I blinked, as if coming out of a fog. I must have cut myself walking over here barefoot. Gross. I’d have to wash my sheets too.
The doorknob turned and I both felt and heard Boon’s shoulder hitting the door. His muffled curse had my heart rate souring.
“Shae?” he called, knocking on the door. “Shae, open up!”
I rolled my lips inward, brain spinning. What the hell was I going to do? I couldn’t ignore him forever. He lived next door and I was having his baby. I just couldn’t face him today. I needed some time to process what I was feeling and decide what kind of involvement I could handle.
The knocking started again. “Shae? Seriously, you’re freaking me out. I’m calling the police.”
My eyes went wide. That was the last thing I needed. That gossip would be all over town by lunch. I put my hand on the door, half of me wishing I was touching his hard chest right now, even though he’d hurt me.
“No!” I said loudly enough I hoped he heard me.
“Shae?” Boon’s voice was back, clearly speaking right up against the door.
“Go away, Boon.” Dang, my voice was even and firm. Good job, Fletcher. “This was a mistake.”
There was silence for so long I leaned way over my belly to put my ear on the door, straining to hear if he was still on my doorstep.
“What the fuck, Shae?” he exploded.
I jumped back, hands on my belly.
“What’s a mistake? And why’s this door locked?”
I swallowed hard and straightened my spine. For my baby, I could do this. “We’re having a baby together, but there’s no need to pretend to be a couple. I’d appreciate it if you didn’t come over unless specifically invited.”
“Are you seriously trying to break up with me through the door?” He sounded incredulous and quite a bit pissed off. I didn’t blame him. Through-the-door breakups were about as cowardly as through text message. I suddenly understood my teen students quite a bit more.
I didn’t even answer, but he went on regardless.
“Well, fuck that! We’re not breaking up. You say it to my face, Shae Fletcher. You open this door and give me a chance to talk this out with you like two grown adults.”
He paused, during which I took another step back.
No way in hell was I opening the door now.
He’d come in gripping the back of his neck, acting all sweet and confused and looking all effortlessly hot, and I’d relent.
I’d let him back into my house and my body and then he’d break my heart later down the line.
When the parenting got too hard or my body was left with stretch marks and sagging skin, he’d reconsider. I was sure of it.
He banged on the door one more time and I jumped, wincing as my cut toe throbbed.
“Go eat some breakfast and I’ll be back later when you’re ready to talk face to face, Shae.”

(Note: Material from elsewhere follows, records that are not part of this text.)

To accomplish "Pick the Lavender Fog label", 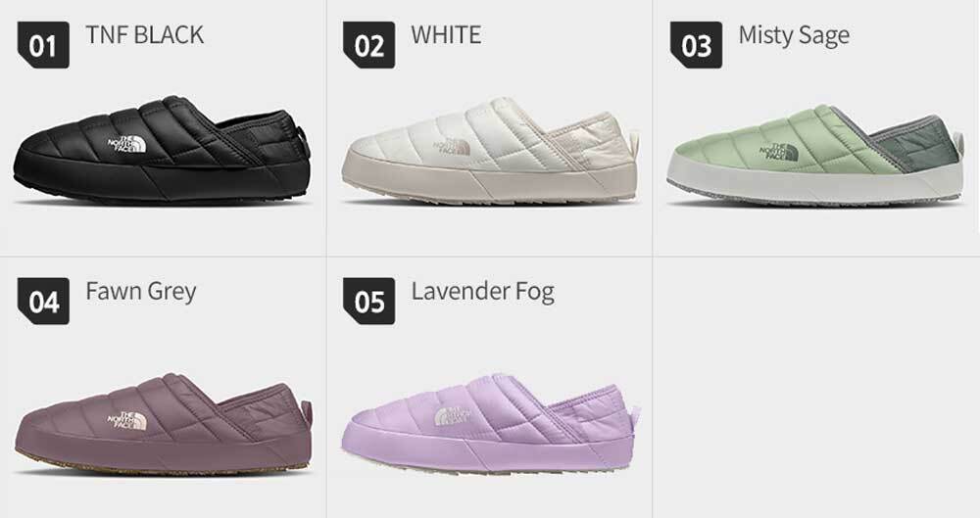I will 482,293.
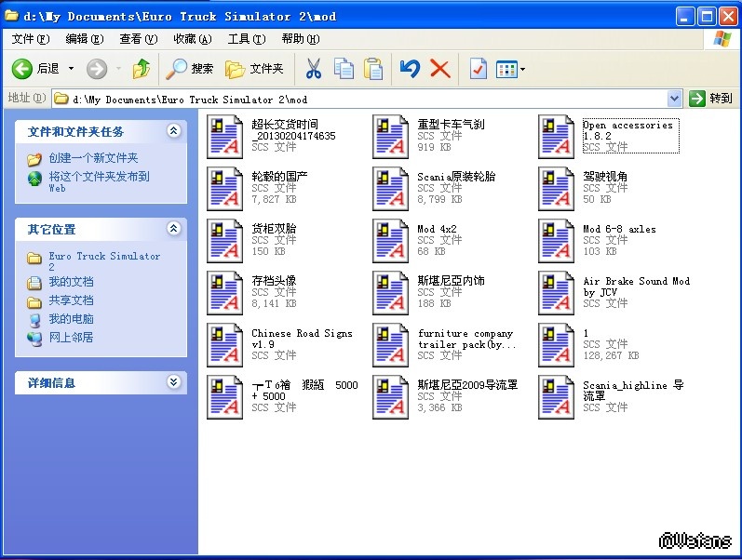The height and width of the screenshot is (560, 742).
Task: Click the blue Undo arrow icon
Action: click(410, 68)
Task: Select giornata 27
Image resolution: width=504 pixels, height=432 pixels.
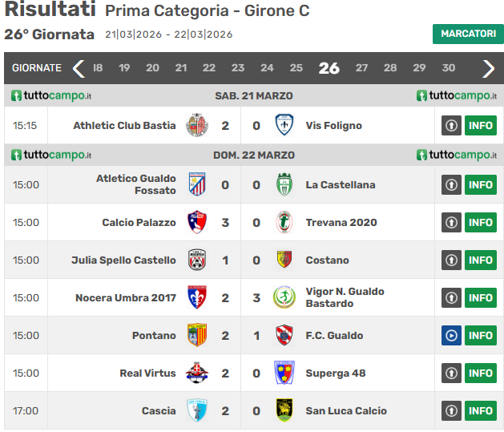Action: pos(362,68)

He waited, for me to answer him or to open the door, I wasn’t sure, but a few moments later I heard his footsteps retreating.

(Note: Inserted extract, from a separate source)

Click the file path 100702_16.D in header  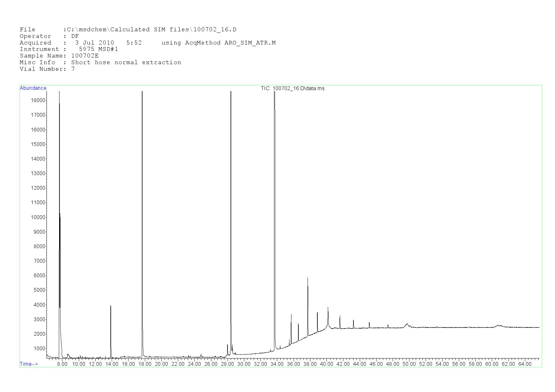(x=215, y=30)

I made sure he went all the way back home by watching from the corner of the window, hiding behind the curtain like a weirdo.
I slid back into a chair and looked down at my belly.
“What are we going to do, kiddo?”
My phone buzzed on the table. A text from Lydia, asking if I was up and how the graduation party had gone.
I snatched up the phone and dialed my best friend, unloading the whole thing on her before she even said hello.
When I got done, she was silent. I heard her breathing, so I knew she was still there.
“Well?”
“I’m processing,” she answered.
“What’s there to process? I’m falling in love with a guy who’s done this whole song and dance before. I’ll blink and my baby will be graduating and Boon will have repeated the cycle with some other girl, leaving me lonely and catty.”
Lydia made a scoffing noise that pissed me off. “Sure. At sixty he’ll still be getting cleat chasers pregnant? Come on, Shae.”
“What?” I sat back in my chair, indignant. “Look at all those rich old white men getting twenty-year-olds pregnant!”